Iron-Fueled Life in the Continental Subsurface: Deep Mine Microbial Observatory, South Dakota, USA

Abstract

Iron-bearing minerals are key components of the Earth's crust and potentially critical energy sources for subsurface microbial life. The Deep Mine Microbial Observatory (DeMMO) is situated in a range of iron-rich lithologies, and fracture fluids here reach concentrations as high as 8.84 mg/liter. Iron cycling is likely an important process, given the high concentrations of iron in fracture fluids and detection of putative iron-cycling taxa via marker gene surveys. However, a previous metagenomic survey detected no iron cycling potential at two DeMMO localities. Here, we revisited the potential for iron cycling at DeMMO using a new metagenomic data set including all DeMMO sites and FeGenie, a new annotation pipeline that is optimized for the detection of iron cycling genes. We annotated functional genes from whole metagenomic assemblies and metagenome-assembled genomes and characterized putative iron cycling pathways and taxa in the context of local geochemical conditions and available metabolic energy estimated from thermodynamic models. We reannotated previous metagenomic data, revealing iron cycling potential that was previously missed. Across both metagenomic data sets, we found that not only is there genetic potential for iron cycling at DeMMO, but also, iron is likely an important source of energy across the system. In response to the dramatic differences we observed between annotation approaches, we recommend the use of optimized pipelines where the detection of iron cycling genes is a major goal.
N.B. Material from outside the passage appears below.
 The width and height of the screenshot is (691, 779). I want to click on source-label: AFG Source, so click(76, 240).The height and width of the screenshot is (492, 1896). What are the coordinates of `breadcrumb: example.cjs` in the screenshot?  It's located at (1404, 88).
IMPORTANCE We investigated iron cycling potential among microbial communities inhabiting iron-rich fracture fluids to a depth of 1.5 km in the continental crust. A previous study found no iron cycling potential in the communities despite the iron-rich nature of the system. A new tool for detecting iron cycling genes was recently published, which we used on a new data set. We combined this with a number of other approaches to get a holistic view of metabolic strategies across the communities, revealing iron cycling to be an important process here. In addition, we used the tool on the data from the previous study, revealing previously missed iron cycling potential. Iron is common in continental crust; thus, our findings are likely not unique to our study site. Our new view of important metabolic strategies underscores the importance of choosing optimized tools for detecting the potential for metabolisms like iron cycling that may otherwise be missed.
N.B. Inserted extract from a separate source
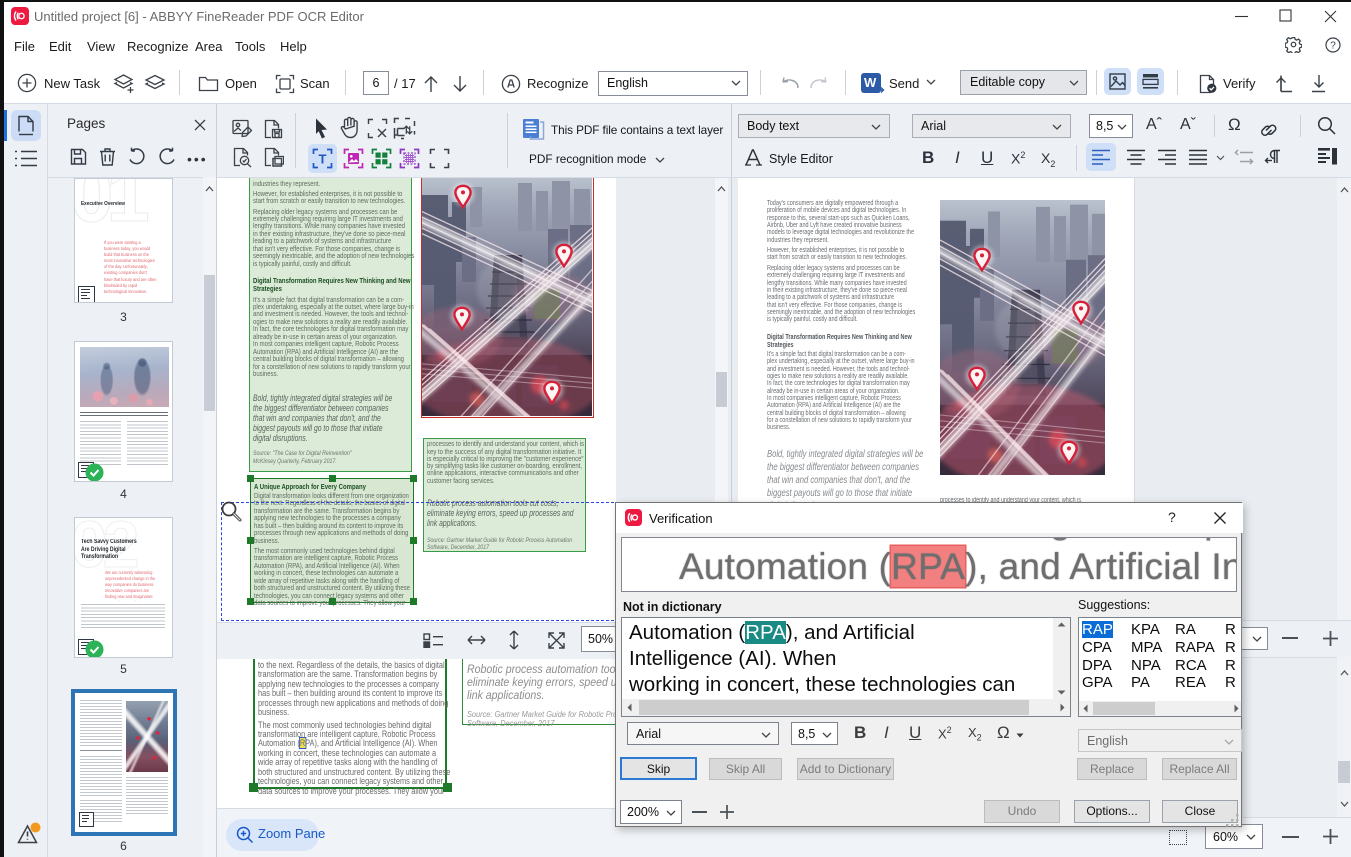  Describe the element at coordinates (323, 160) in the screenshot. I see `svg-text: T` at that location.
Keywords: DeMMO; FeGenie; continental subsurface; deep subsurface; iron cycling.

FIG 1

Relative abundances of iron cycling genes annotated via FeGenie. Saturated cool colors denote genes for iron oxidation; warm colors show those for iron reduction. “Other” represents hypothetical proteins attributed to porins and cytochromes for iron reduction. Pastels denote housekeeping genes related to iron acquisition, storage, and regulation. Note that genes corresponding to “iron acquisition–siderophore synthesis” are not visible here due to their low relative abundance.

FIG 2

Heat map of genes corresponding to energy metabolisms with iron annotated via FeGenie with hierarchical clustering. Gene names corresponding to x axis gene IDs are provided in Table S4.

FIG 3

Energy metabolism pathways in DeMMO communities from combined FeGenie and METABOLIC annotations. Scale is log of relative abundances of genes per metagenome; gray indicates that the pathway was not detected via FeGenie or METABOLIC pipelines. “Oxygen reduction” includes “Oxidative phosphorylation” and “Oxygen Metabolism (Oxidative phosphorylation Complex IV)” categories from METABOLIC. “Hydrogen oxidation” includes the “Hydrogenases” category from METABOLIC. “Iron reduction” includes the “iron reduction” category from FeGenie and “Metal reduction” category from METABOLIC. “Iron oxidation” includes the “iron oxidation” category from FeGenie.

FIG 4

Relative abundances of iron cycling taxa annotated via FeGenie. Only the FeGentie categories “iron oxidation” and “iron reduction” are shown. The “Other” gene category represents hypothetical proteins attributed to porins and cytochromes for iron reduction.

FIG 5

Energy density of metabolic reactions with iron modeled using in situ geochemistry is scaled to limiting reactant availability. Reactions that do not appear on this figure are endergonic. Labels on the y axis denote the iron species and reaction number, where “pyr,” “sid,” “lep,” “goe,” “hem,” and “fer” correspond to pyrite, siderite, lepidocrocite, goethite, hematite, and ferrihydrite, respectively. Reaction numbers correspond to reactions in Table 2.